A prática do ensino da LP, através do método da gramática-tradição, desenvolve a competência de leitura dos alunos chineses, permite-lhes ganhar nova consciência do mundo que os rodeia, facilitando o acesso aos mais variados tipos de informação. De acordo com Costa (2011), “no que diz respeito ao ensino do Português, o professor tem uma função determinante para o alargamento da competência linguística dos seus alunos (...) tem também de ter um sólido conhecimento linguístico e gramatical que lhe permita ensinar, orientando assumidamente as aprendizagens” (p. 174).
Na sétima questão, formulámos a seguinte pergunta de escolha múltipla: “O que acha mais importante na aprendizagem da Língua Portuguesa?” (Gráfico 2).
Para a maior parte dos alunos participantes (90%), o aspeto mais importante na aprendizagem da LP é compreender, seguido por falar (escolhido por 68% dos alunos), escrever (42%) e ler (42%).
Como consequência, dois grandes objetivos no ensino e na aprendizagem da LP podem ser clarificados. Quando entendemos a língua como um sistema de opções comportamentais, o objetivo deve ser desenvolver nos alunos as habilidades de expressão e compreensão de informações verbais: o uso real da língua em situações sociais específicas. Se a língua for vista como objeto de estudo, o objetivo passa a ser o conhecimento consciente do sistema linguístico, o saber a respeito da língua. A ênfase num ou noutro carateriza um ensino mais prático ou mais teórico.
No entanto, a ênfase dada a um deles não exclui o outro. Na China, no ensino dos 1º e 2º anos, o desenvolvimento das habilidades gramaticais e de comunicação domina a aquisição de conhecimentos sobre a língua, com disciplinas obrigatórias como sejam Leitura Intensiva (estudo da gramática do Português através da leitura de textos), Gramática (a cargo de um docente nativo) e Laboratório (prática da audição em ambiente de laboratório), pois considera-se que outros conhecimentos sobre a língua só podem ser desenvolvidos nos alunos a partir de um bom domínio das mesmas por parte deles.
A partir da década de l950, privilegiaram-se métodos e técnicas de ensino com vista a garantir a eficiência da aprendizagem dos alunos e a defesa da sua neutralidade científica (Soares, 2002).
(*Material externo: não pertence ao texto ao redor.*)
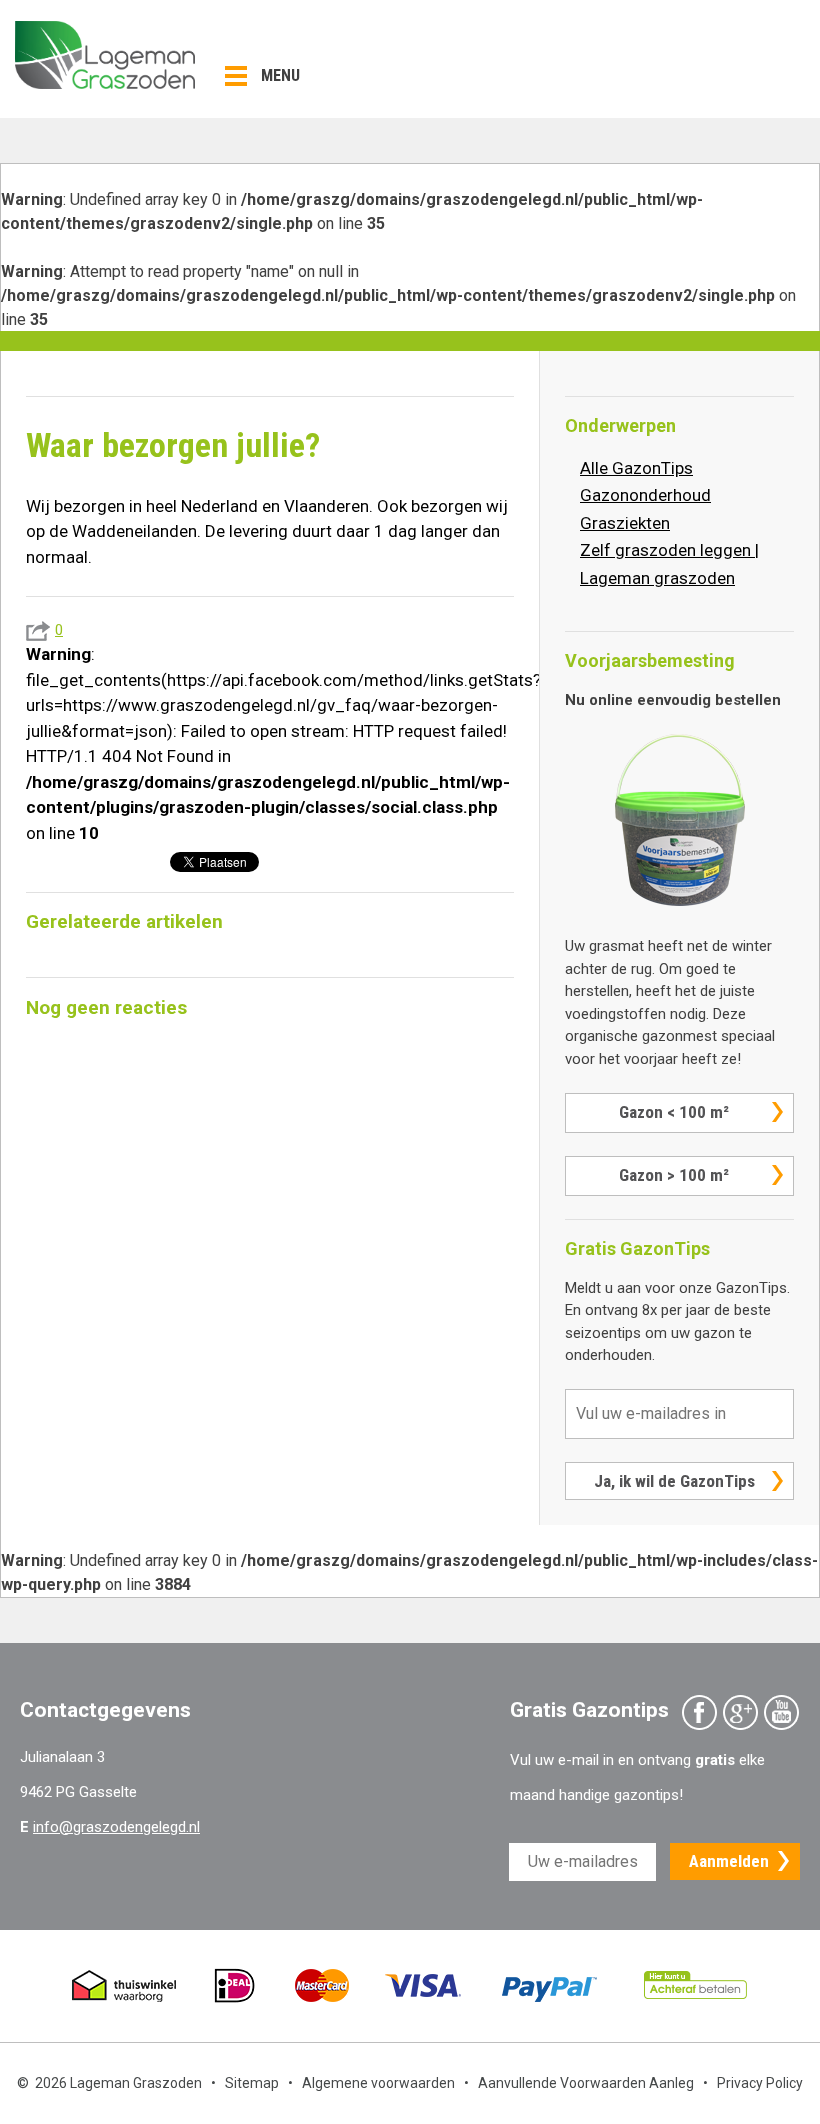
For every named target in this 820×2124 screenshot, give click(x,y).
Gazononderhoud (645, 495)
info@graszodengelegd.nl (116, 1827)
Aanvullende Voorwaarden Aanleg (586, 2083)
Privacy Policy (760, 2083)
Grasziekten (625, 523)
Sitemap (252, 2083)
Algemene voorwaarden (378, 2083)
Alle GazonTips (636, 468)
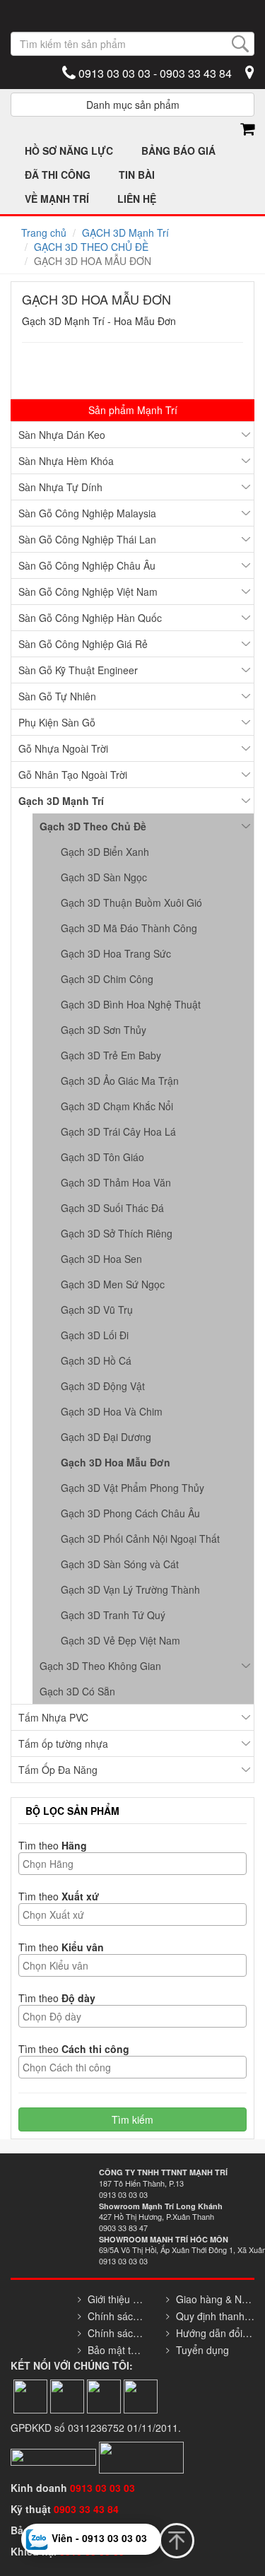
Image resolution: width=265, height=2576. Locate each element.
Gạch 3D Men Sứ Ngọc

No entanto, na China, o método pedagógico mais utilizado na aula de PLE é verbal, seguido pelo método ativo e intuitivo, conforme os dados fornecidos pelos alunos (Gráfico 3).
Na China, muitos professores universitários, em contexto de sala de aula, tendem a ver-se como especialistas na disciplina que lecionam. Dessa forma, “as ações que desenvolvem em sala de aula podem ser expressas pelo verbo ensinar ou por correlatos como: instruir, orientar, apontar, guiar, dirigir, treinar, formar, amoldar, preparar, doutrinar e instrumentar” (Soares, 2002, p. 24). A atitude desses professores, na maioria das vezes, reproduz os processos pelos quais passaram ao longo da sua formação, centraliza-se na sua própria pessoa, nas suas qualidades e habilidades. Assim, acabam por demonstrar que fazem uma inequívoca opção pelo ensino.
O que de facto ocorre é que a grande maioria dos professores universitários ainda vê o ensino principalmente como transmissão de conhecimento através das aulas expositivas. No entanto, à medida que a ênfase é colocada na aprendizagem, o papel predominante do professor deixa de ser somente o de ensinar, e passa a ser também o de ajudar o aluno a aprender. Neste contexto, educar deixa de ser a “arte de introduzir ideias na cabeça das pessoas, mas de fazer brotar ideias” (Werner & Bower, 1984, pp. 14-15).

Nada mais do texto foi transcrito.